Meşihat görevi sırasında bazı yeni daire ve meclislerin teşkiline gayret eden Sâdeddin Efendi, şer‘î mesele ve davaların çokluğu sebebiyle haftada iki gün toplanan huzur mürâfaası kâfi gelmediğinden başkan ve üyeleri ilmiye sınıfının fakihlerinden oluşmak üzere şeyhülislâmlıkta Tetkīkāt-ı Şer‘iyye Meclisi adıyla bir heyet teşkil etti (Lutfî, X, 93). Beş yıla yakın bir süre kaldığı şeyhülislâmlığı sırasında kabine üyesi sıfatıyla hükümette pek çok idarî ve siyasî sorumluluk üstlendi. Önemli mevkilere tayin ve azillerde rol oynadığını, bu arada taraf tuttuğunu çeşitli vesilelerle ifade eden Cevdet Paşa, kendisinin Mekke pâyesinin İstanbul pâyesine terfi ettirilmesi sadâretten meşihata bildirildiği halde bunun uygulanmadığını anlatırken Sâdeddin Efendi’nin “câhil-i cesûr, ilim ve maarifin kadrini bilmez, rüsum-perest bir kimse” olduğunu söyler (Tezâkir, II, 126-127, 158, 260-262). Esasen onun buna benzer ilmiye tayin ve terfilerinde sadâretin talepleri yanında Mehmed Emin Âlî ve Keçecizâde Fuad paşalar gibi devlet ricâlinin aracılığına bile direndiği (a.g.e., II, 155), hatta Âlî ve Fuad paşalarla geçinemediği ve onları alenî şekilde kötülediği (Ma‘rûzât, s. 47) bilinmektedir.

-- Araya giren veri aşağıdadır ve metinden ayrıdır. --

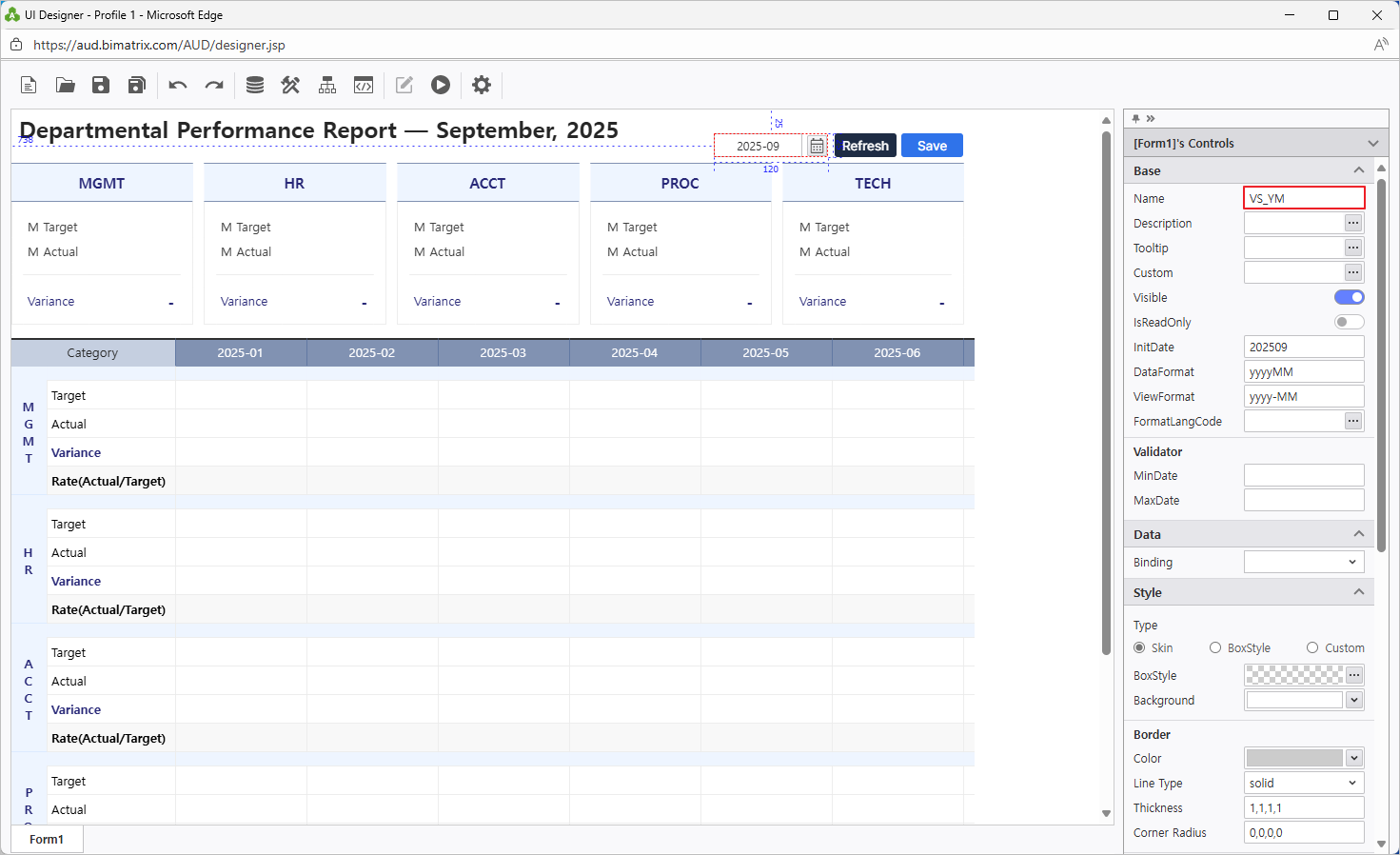Screen dimensions: 1400x855
Task: Undo the last change
Action: pyautogui.click(x=177, y=85)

Şeyhülislâm olarak Abdülaziz’in cülûs törenine katılan Sâdeddin Efendi (Cevdet, Tezâkir, II, 152), Osmanlı eğitim sisteminde çok sıkıntılı bir uygulama olan bir ruûs imtihanı sonrasında 23 Kasım 1863’te görevden alındı ve yerine Âtıfzâde Hüsâmeddin Efendi getirildi. Tok sözlü ve dirayet sahibi olması Bâbıâli’de muhtemelen bazı kimselerin hoşuna gitmediği için araları açık bulunan Fuad Paşa’nın tesiriyle azledilmiş olabileceği de belirtilir. Kendisine tahsis edilen arpalık dışında aylık 25.000 kuruş maaş bağlanmıştır (Devhatü’l-meşâyih, s. 134). Azlinden sonraki iki buçuk yıllık ömrünü yalısında geçirdi ve 6 Ağustos 1866’da vefat etti. Kabri Karacaahmet Mezarlığı’ndadır. Cevdet Paşa’nın yer yer olumsuz değerlendirmesine karşılık Vak‘anüvis Lutfi Efendi onun işten anlayan, tecrübe sahibi, makamını dolduran bir kişi olduğunu, ancak ilmiye mesleğinin kaidelerini korumada biraz ifrata kaçtığını söyler (Târih, X, 103). İstanbul Aksaray Sofular’da Şeyh Ömer Efendi Dergâhı’na minber koydurup bazı gelirler tahsisiyle cuma namazı kılınır hale getirmiş, ayrıca başka hayır eserlerinin yapılmasına vesile olmuştur. Defter-i Pâk-i Erbâb-ı Dâniş adlı çalışması dışında eseri bilinmemektedir. Bir listeden ibaret bu eser dönemin meşhur hattatlarının, mücellitlerinin, kalemtıraşçılarının, hakkâkların ve dinî ilimlerde tanınmış âlimlerin isimlerini içermekte olup yedi varaklık tek nüshası bilinmektedir (İÜ Ktp., nr. 2821; Süleymaniye Ktp., Mikrofilm Arşivi, nr. 3801).

BİBLİYOGRAFYA:

Devhatü’l-meşâyih, s. 132-134; Cevdet, Tezâkir, II, 72-73, 126-127, 152-153, 155, 158, 260-262; a.mlf., Ma‘rûzât, s. 37-38, 46-55; Lutfî, Târih, X, 93, 103; İlmiyye Salnâmesi, s. 592-593; Behcetî, Merâkid-i Mu‘tebere-i Üsküdar, s. 61; Danişmend, Kronoloji2, V, 154; Abdülkadir Altunsu, Osmanlı Şeyhülislâmları, Ankara 1972, s. 192-193.